In previous entries, I’ve discussed how careful my immediate family and I have been from the beginning. We wear masks everywhere we go and really limit our outings and gatherings. My nephew is over six months old and we still mask up when we’re around him. My sister works in the healthcare field, so she and her husband wear masks anytime they’re around anyone else. We knew I’d be at risk of getting it simply because I have caregivers come in. Sure enough, the first week of college classes, a worker was exposed in a class, caught it, and unknowingly brought it into my house. In turn, myself and two or three workers contracted it. Fortunately, my symptoms were very mild, but I ended up having to go to my parents for over two weeks because all of my workers were quarantined. Miraculously, somehow, my mom and dad didn’t get it (that’s still something weird about this virus—how can both of test negative when I was with them 24/7 for over a week? It doesn’t make any sense), but what if they caught it, and got really sick? What would have happened? Questions like these are what keep me up at night.  We just had another scare recently where a worker’s husband tested positive and the worker exposed me without realizing it. As a precaution, I went to my parents for a few days. After talking with my doctor, we found out it’d be extremely rare for me to catch it again, and I’m probably not even a carrier anymore. Again, there is still so much unknown about this virus that it’s hard to know what to do.

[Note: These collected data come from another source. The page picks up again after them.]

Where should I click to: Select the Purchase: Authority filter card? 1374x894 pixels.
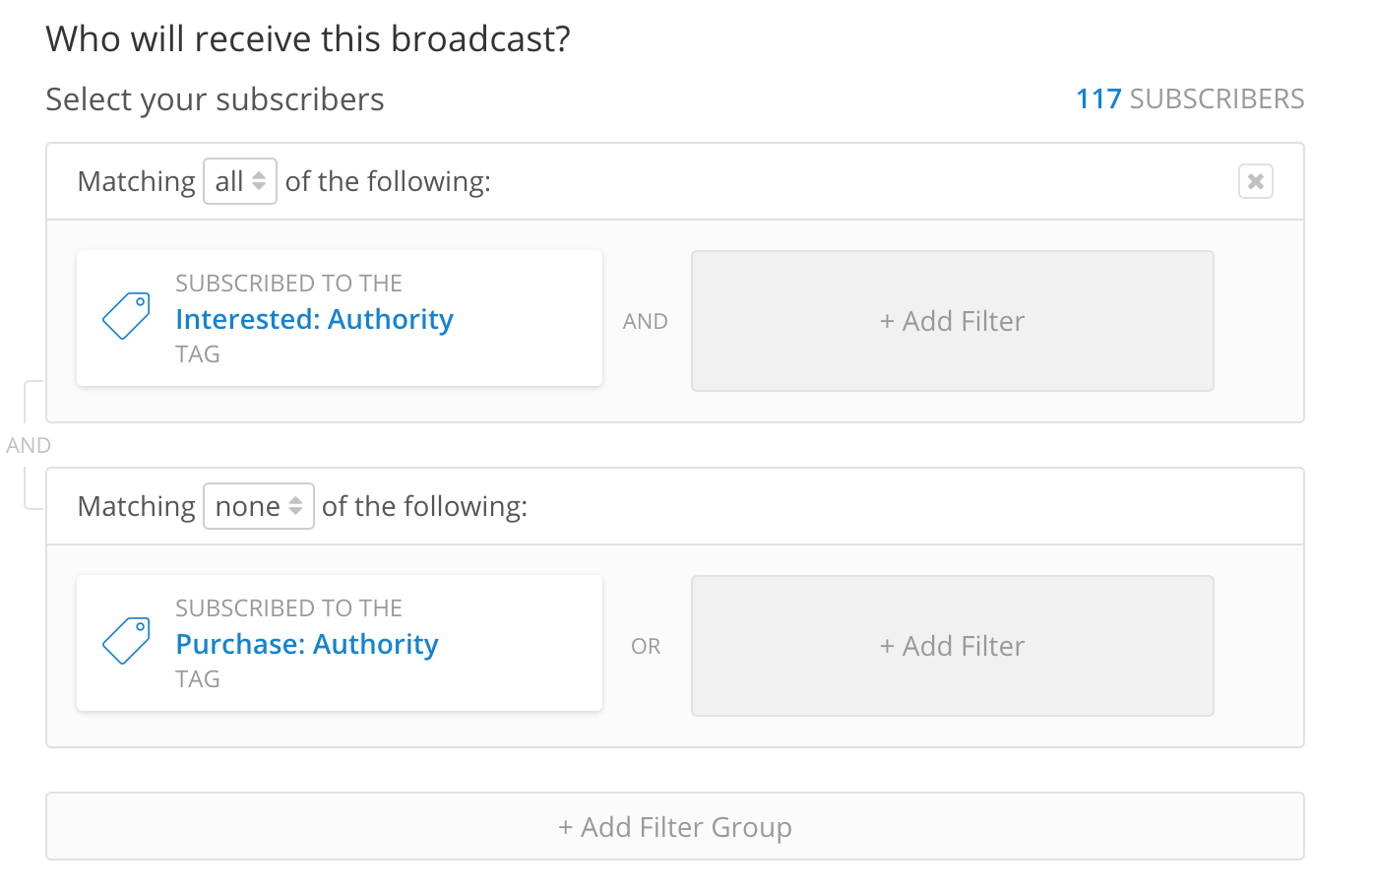[339, 642]
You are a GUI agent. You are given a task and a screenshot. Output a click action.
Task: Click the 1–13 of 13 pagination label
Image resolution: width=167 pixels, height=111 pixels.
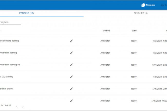(6, 105)
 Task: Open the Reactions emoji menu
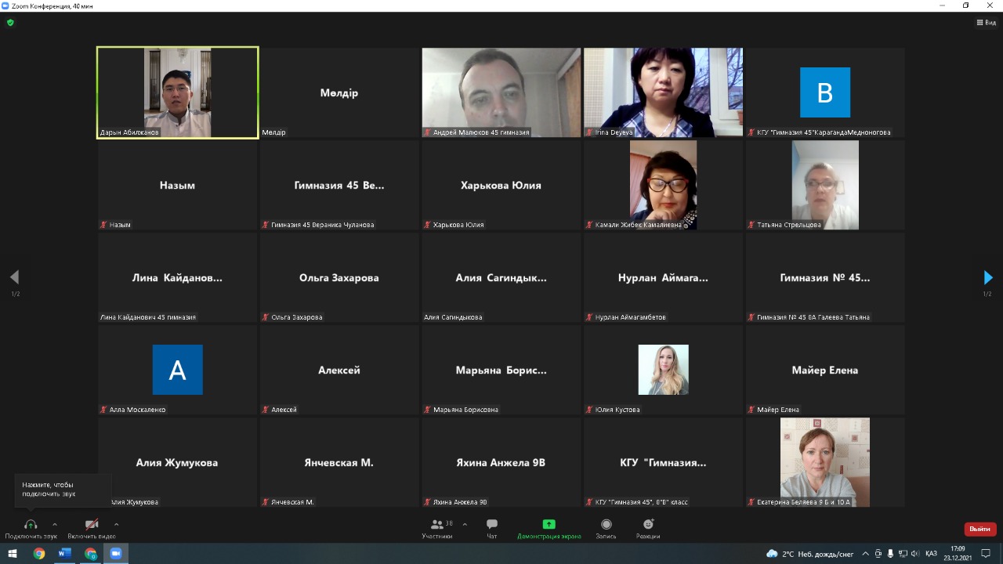[x=648, y=524]
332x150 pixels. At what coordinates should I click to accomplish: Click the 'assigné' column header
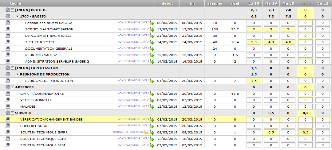214,3
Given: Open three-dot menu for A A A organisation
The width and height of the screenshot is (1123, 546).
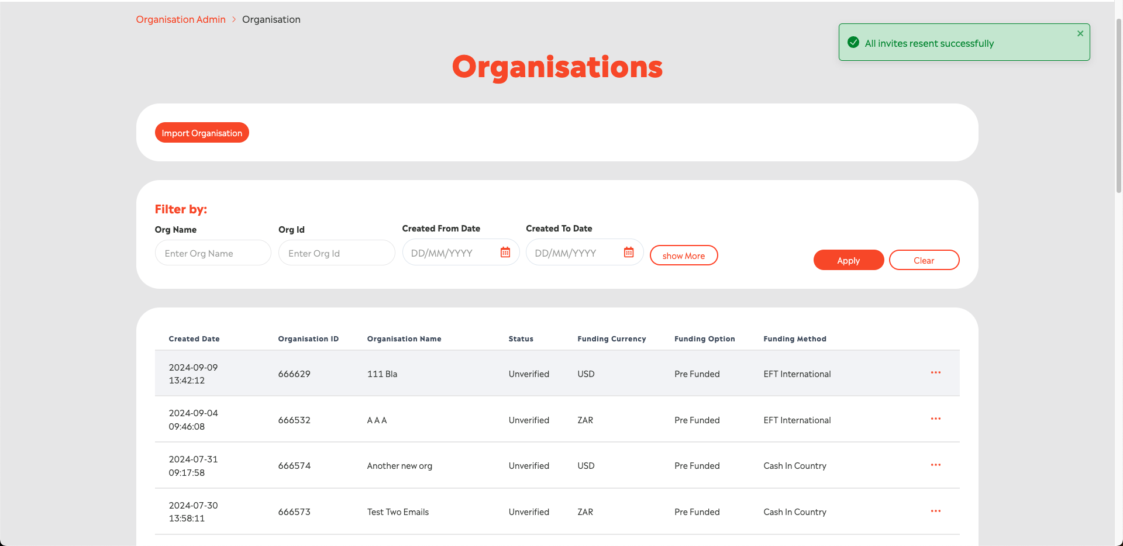Looking at the screenshot, I should 935,419.
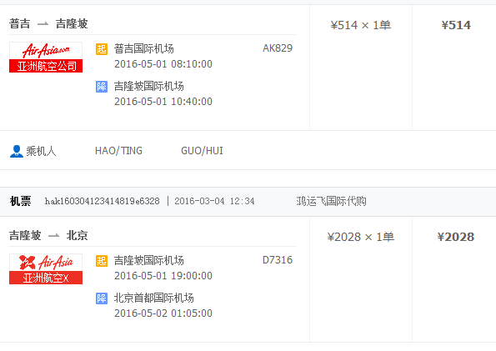
Task: Click the AirAsia X 亚洲航空X logo
Action: pos(46,269)
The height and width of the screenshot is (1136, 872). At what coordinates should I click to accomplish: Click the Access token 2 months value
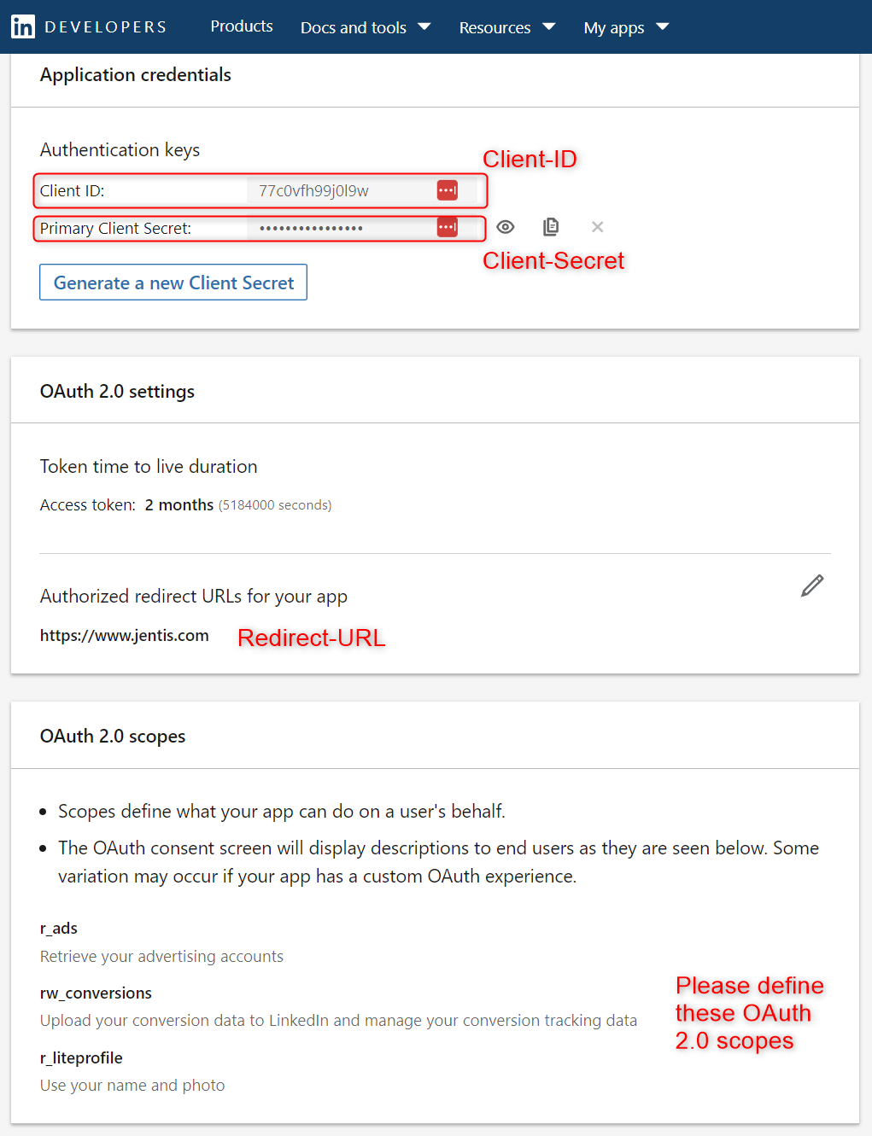tap(179, 504)
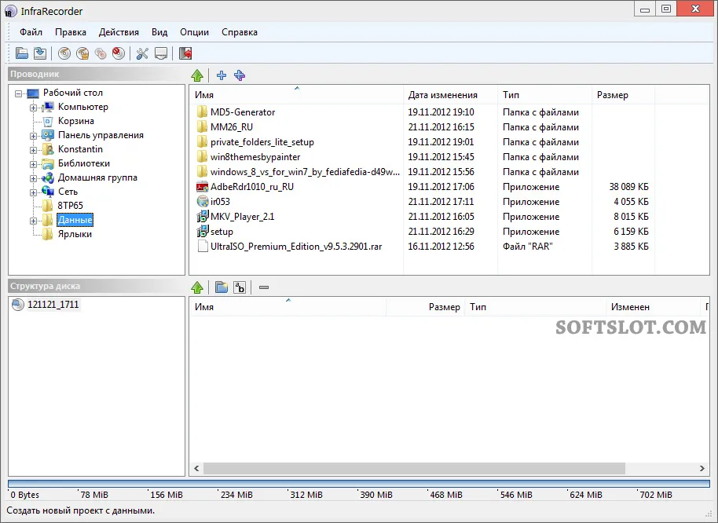Open the Опции menu
Screen dimensions: 718x523
(x=194, y=32)
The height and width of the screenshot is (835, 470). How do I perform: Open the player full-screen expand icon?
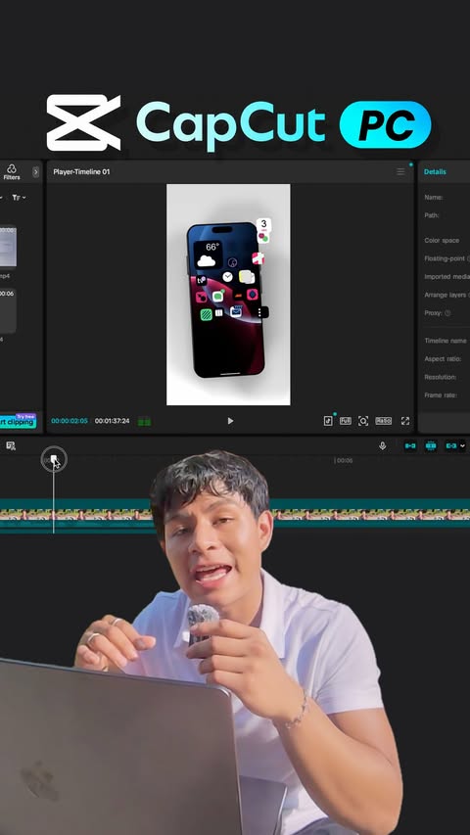(x=405, y=421)
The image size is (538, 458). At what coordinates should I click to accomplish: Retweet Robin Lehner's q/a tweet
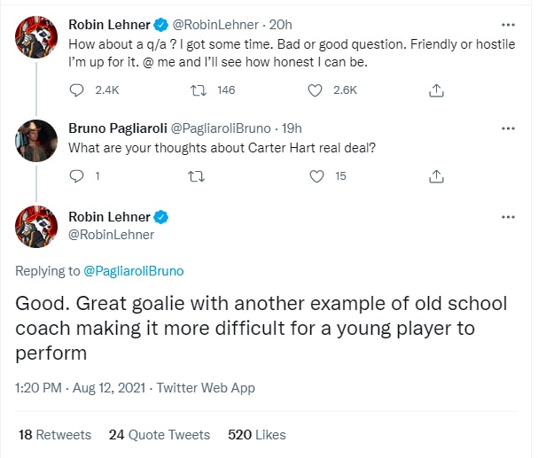tap(199, 89)

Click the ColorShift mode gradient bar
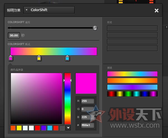[54, 51]
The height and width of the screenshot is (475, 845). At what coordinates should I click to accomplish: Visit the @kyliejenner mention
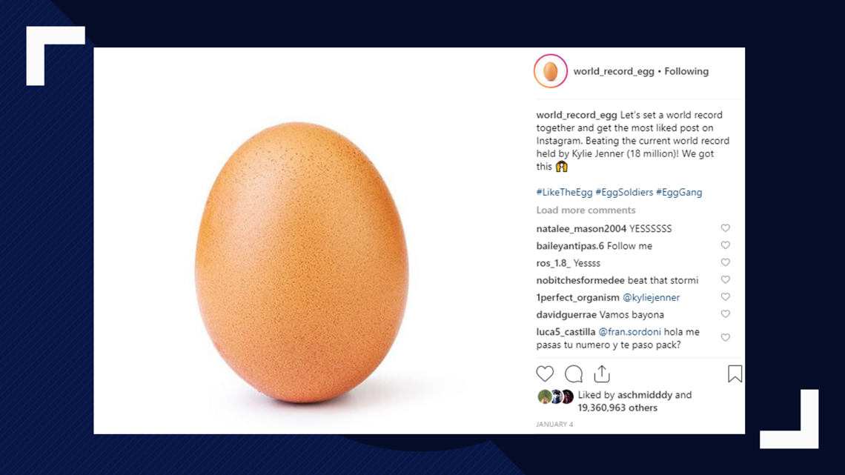point(651,297)
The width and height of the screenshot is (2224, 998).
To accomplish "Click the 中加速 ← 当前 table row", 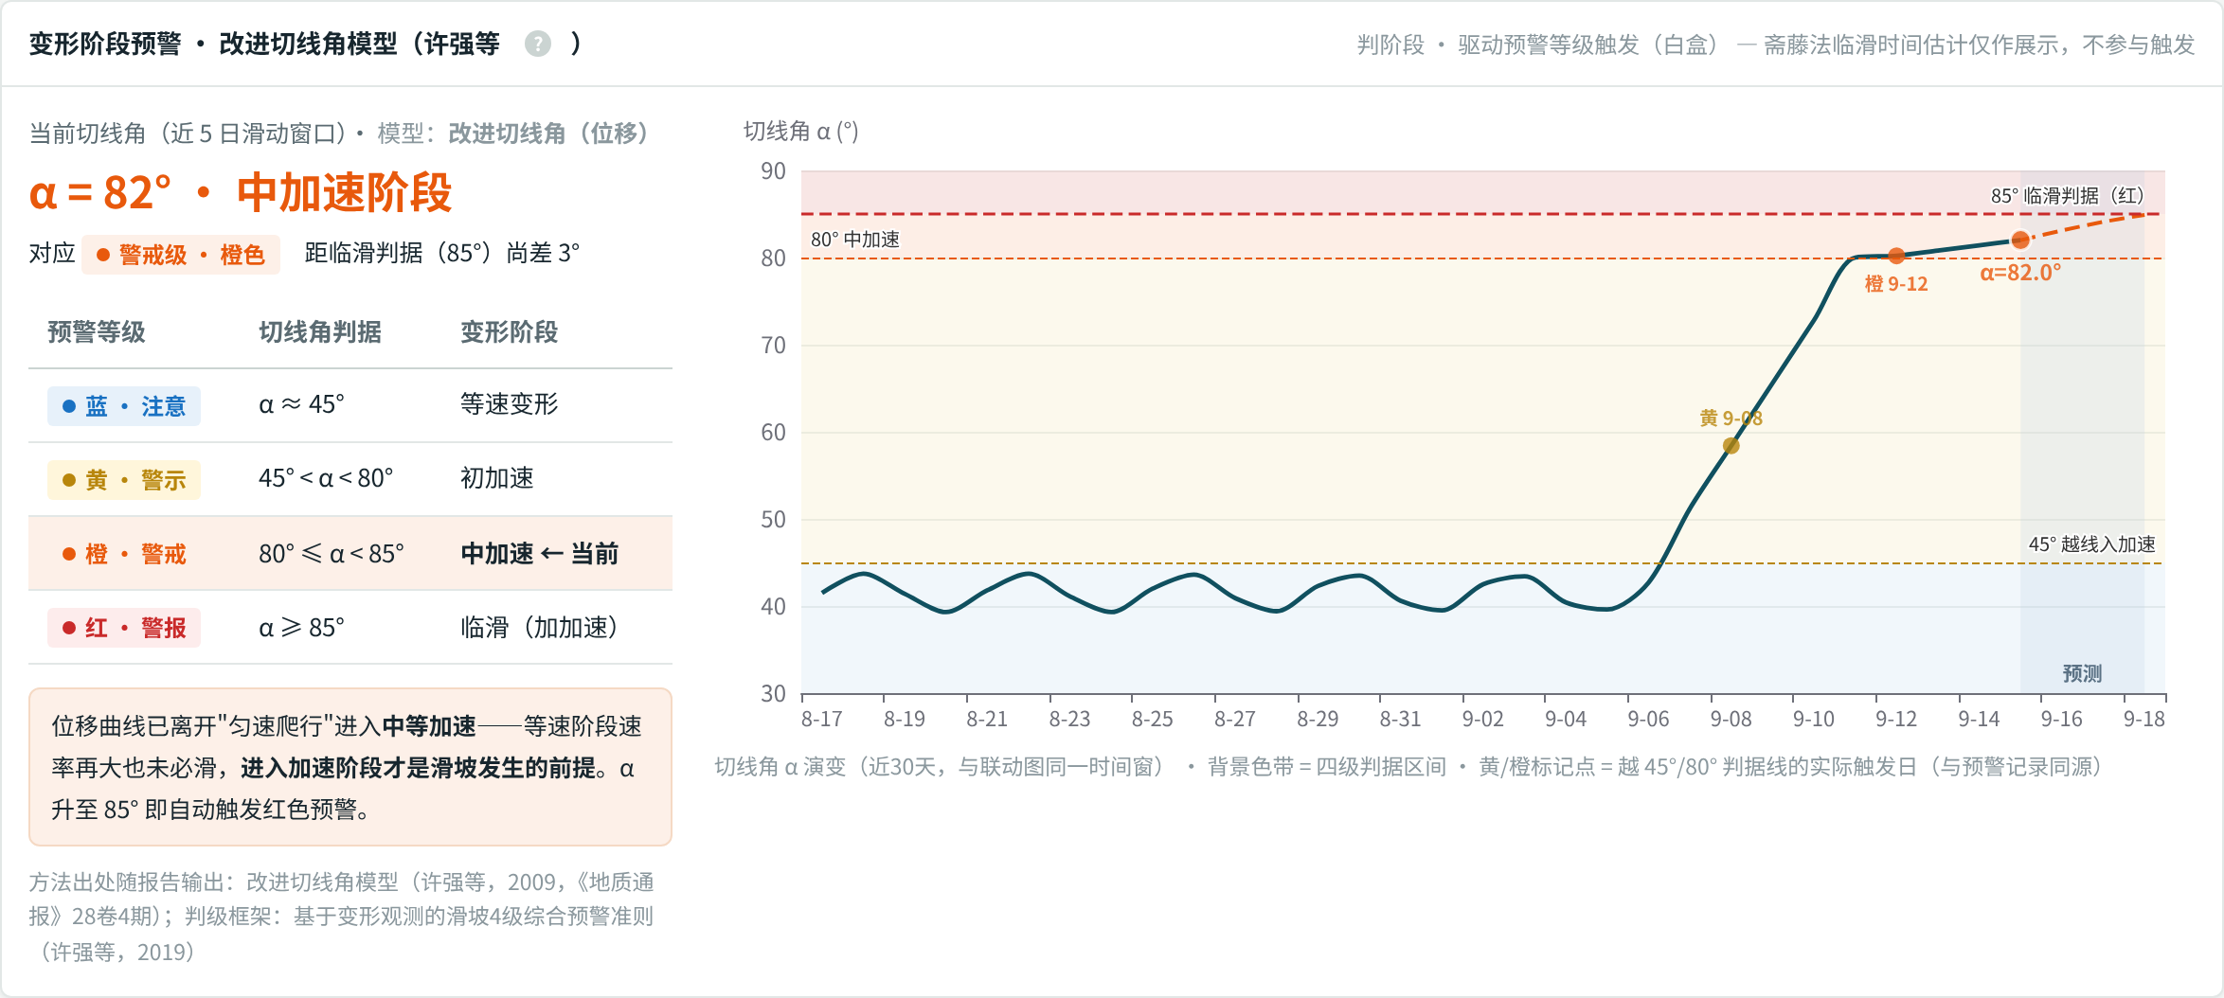I will click(x=350, y=554).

How should the vaccine be prioritized? Obviously, healthcare workers and first responders should take first priority. They’re risking their lives to help and protect others who may or may not take this virus seriously. After that, I’ve heard residents in long-term care facilities will be next. While I understand they're at higher risk because they live in a congregate setting, I guess I have sort of a hard time understanding this simply because they unfortunately don’t have the opportunity to leave the facility most of the time. That said, if it means that residents can finally have visitors, I totally understand why they’d be next. I’m just not sure that’s the case as of yet. After people in community living settings, I think it’ll go by a combination of age and health risk factors. Where will people with disabilities fall in this equation? That’s the million dollar question for many of us. In my opinion, it’s going to widely vary depending on individual circumstances. I haven’t talked to my primary physician about this yet, but I’ve talked to other doctors and they feel I may be a higher priority just based on having cerebral palsy. Since I’ve already had it, though, I’m not sure how that’ll factor into it. For those of us who rely on other people to take care of us, it’s an uneasy time. We have no choice but to be physically close to people. I’m hoping in-home caregivers will have some priority just like people who work in long-term care facilities did. Time will tell.

The other question is whether the vaccine should be mandatory or not. Even though, I personally believe that everyone should get the vaccine, I understand why it can’t be mandated. Especially with this being such a new vaccine, people have reservations. People have the right to refuse medical treatments. Many people don’t believe in any vaccines which is their right; however, I don’t know where the line is drawn between personal choice and public safety. That’s a hard question that I’m not going to get into. Therefore, as an IRIS participant, I can’t force my workers to get the vaccine. This is why it’s important that people who are in situations like myself (those who need assistance from other people to complete daily living skills) get the vaccine as soon as possible.

With a vaccine beginning to be administered, I feel hopeful. While understandably, some people are hesitant to get vaccinated, I’m more than ready. Even though we don’t know the long-term effects of it, my opinion is that we have something that will most likely keep us safe and make it so that we can gather freely again hopefully sooner than later. Yes, getting the vaccine is risk, but I’d rather take the risk than continue to live in isolation forever. 

***The views expressed here are strictly those of the author and do not necessarily reflect those of InControl Wisconsin, the Network or any of our sponsors.

Meet Anna. This coffee-loving author believes anything can be done by taking one step at a time. She has many outstanding achievements that she’s proud of and continues to strive to do more. We’re so fortune to have Anna as a member of the Network! 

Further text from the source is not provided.